(READING PASSAGE):
**********

Is solving the evidence problem in scope of the postgresql project?
The solution is to not require evidence in order to be protected from
data theft.
Having evidence is nice, you can punish effective attacks, which is a
deterrent to any attacker as you pointed out, and may even include
financial compensation. It requires physical security as well as
software security, and I'm not qualified to solve that problem without
help from a lawyer (but I do know you need help from a lawyer to make
sure the evidence you gather is usable).
Not having usable evidence, however, could fail to deter knowledgeable
attackers (remember, in this setting, it would be an inside job, so it
would be a very knowledgeable attacker).
But in any case, if the deterrence isn't enough, and you get attacked,
anything involving redaction as fleshed out in the OP is good for
nothing. The damage has been done already. The feature doesn't
meaningfully slow down extraction of data, so anything you do can only
punish the attacker, not prevent further data theft or damaged
reputation/business.

**********

(RECORDS SHOWN):
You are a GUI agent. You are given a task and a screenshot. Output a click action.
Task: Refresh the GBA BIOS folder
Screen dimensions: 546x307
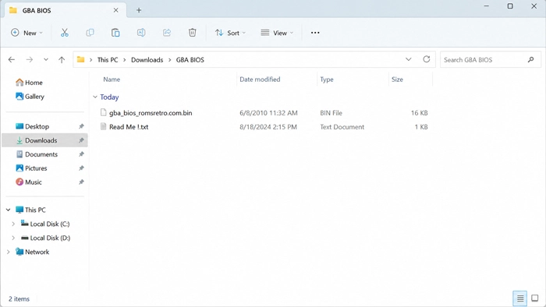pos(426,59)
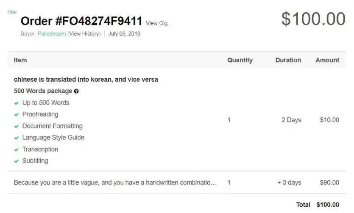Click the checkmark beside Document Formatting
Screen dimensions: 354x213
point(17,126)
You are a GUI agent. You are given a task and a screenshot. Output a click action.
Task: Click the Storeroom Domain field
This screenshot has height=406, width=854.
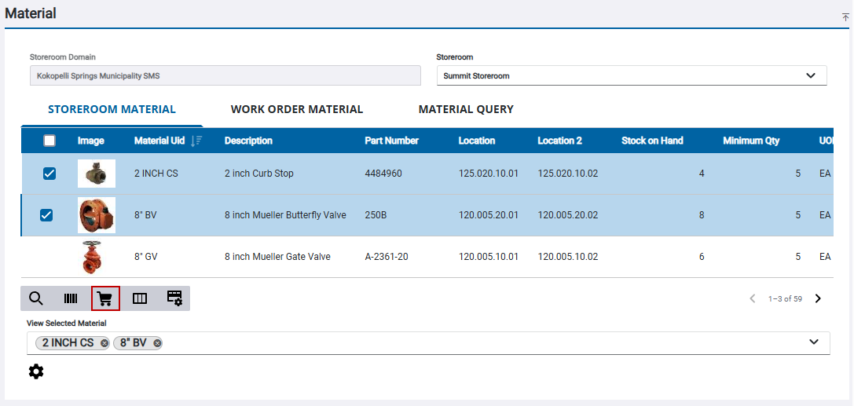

**********

(EXERCISES):
1. In the passage on redaction and data theft, what kind of security besides software security is needed in order to have evidence?
2. Write out, word for word, the part of the passage on redaction and data theft between "Having evidence is" and "gather is usable).", inclusive.
The material above comes from a different source than the passage on redaction and data theft.

(THE REPLIES):
1. Physical security.

2.
Having evidence is nice, you can punish effective attacks, which is a
deterrent to any attacker as you pointed out, and may even include
financial compensation. It requires physical security as well as
software security, and I'm not qualified to solve that problem without
help from a lawyer (but I do know you need help from a lawyer to make
sure the evidence you gather is usable).